I guess the main question in my mind is how do you convert the reaction in an IE containment fusion device into useable power? It seems like engineering a pressurized water loop through such a device would be difficult and I don't think you could use MHD coupling with Boron-Hydrogen fusion, although I don't really know...

Way back in my early undergrad years I was working with a professor who did some of the more out there propulsion research at Purdue. It was the guy who's concentrated-Hydrogen-Peroxide-soaked cabinets set his room in the ASL on fire in the 2000 time-frame (that was an exciting day at the lab, let me tell you)

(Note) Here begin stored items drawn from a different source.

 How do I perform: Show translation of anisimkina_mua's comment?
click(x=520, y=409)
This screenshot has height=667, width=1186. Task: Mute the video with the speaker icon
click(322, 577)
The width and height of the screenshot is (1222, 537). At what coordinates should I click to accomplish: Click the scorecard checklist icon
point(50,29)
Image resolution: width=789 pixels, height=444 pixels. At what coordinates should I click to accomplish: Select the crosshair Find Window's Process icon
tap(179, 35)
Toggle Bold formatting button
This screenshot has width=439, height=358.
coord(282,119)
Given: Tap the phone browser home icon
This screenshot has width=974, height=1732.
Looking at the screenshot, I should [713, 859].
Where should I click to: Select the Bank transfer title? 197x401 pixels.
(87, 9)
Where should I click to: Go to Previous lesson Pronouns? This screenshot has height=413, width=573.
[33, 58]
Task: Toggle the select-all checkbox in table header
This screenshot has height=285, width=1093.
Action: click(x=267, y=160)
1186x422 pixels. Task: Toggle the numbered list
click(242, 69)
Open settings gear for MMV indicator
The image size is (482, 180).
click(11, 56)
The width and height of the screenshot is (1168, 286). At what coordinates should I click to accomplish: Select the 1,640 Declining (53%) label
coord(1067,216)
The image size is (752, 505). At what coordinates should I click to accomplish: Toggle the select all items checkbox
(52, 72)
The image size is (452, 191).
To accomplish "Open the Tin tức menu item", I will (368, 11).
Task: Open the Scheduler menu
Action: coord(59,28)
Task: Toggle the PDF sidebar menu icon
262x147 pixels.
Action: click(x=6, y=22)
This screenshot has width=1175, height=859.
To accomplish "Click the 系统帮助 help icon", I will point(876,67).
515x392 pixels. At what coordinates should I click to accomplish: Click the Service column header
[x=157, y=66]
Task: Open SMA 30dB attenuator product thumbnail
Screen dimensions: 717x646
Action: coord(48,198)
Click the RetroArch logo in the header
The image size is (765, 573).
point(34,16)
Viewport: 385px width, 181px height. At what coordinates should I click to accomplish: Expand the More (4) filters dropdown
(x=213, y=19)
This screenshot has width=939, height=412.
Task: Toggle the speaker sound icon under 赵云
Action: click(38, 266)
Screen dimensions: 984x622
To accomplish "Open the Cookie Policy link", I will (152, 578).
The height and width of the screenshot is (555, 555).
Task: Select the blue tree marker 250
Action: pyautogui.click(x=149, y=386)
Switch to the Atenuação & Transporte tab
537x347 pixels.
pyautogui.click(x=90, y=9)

Along with his real research, he engaged us Aero and Nuke undergrads in our pie-in-the-sky theoretical research projects (read: fantasies). The one I was working on was a spacecraft powered by a pair of IEC's using direct energy conversion to siphon off about 5-10% of the power from each reactor. We were trying to scale up a small propulsive effect observed when some conducting geometries were energized using 50,000 volt capacitors. It turned out that we were just seeing an ion wind effect due to our inability to pull a good vacuume in our leaky bell jars. Anyway, the point was that the Nukes were convinced that they would be pulling Megawatt-type power from a 3mX3m self-sustaining IEC box using 5-10% efficient direct energy conversion. No indirects or anything (because we didn't have room for the thermal cycle stuff onboard our spacecraft.) This miraculous breakthrough was, at the time, 10 years away. Which, today, would make it--in the nature of all fusion applications--about 10 years away. :p :p

Haha, I remember working on the airframe for the "spacecraft". Initially it started out looking like the teardrop-shaped silver thing from "Flight of the Navigator" thanks to the propulsion system, but the radiator surface necessary for the IEC's kept growing until we started referring to it as "Hell's Butterfly." We thought we'd be launching from the ground, but considering the massive voltages we were working with, I think it would have been more likely to find gainful use as more of a giant bug-zapper than an actual spacecraft. Maybe we could've convinced the Japanese they needed it to kill Mothera or something. :)
OPS!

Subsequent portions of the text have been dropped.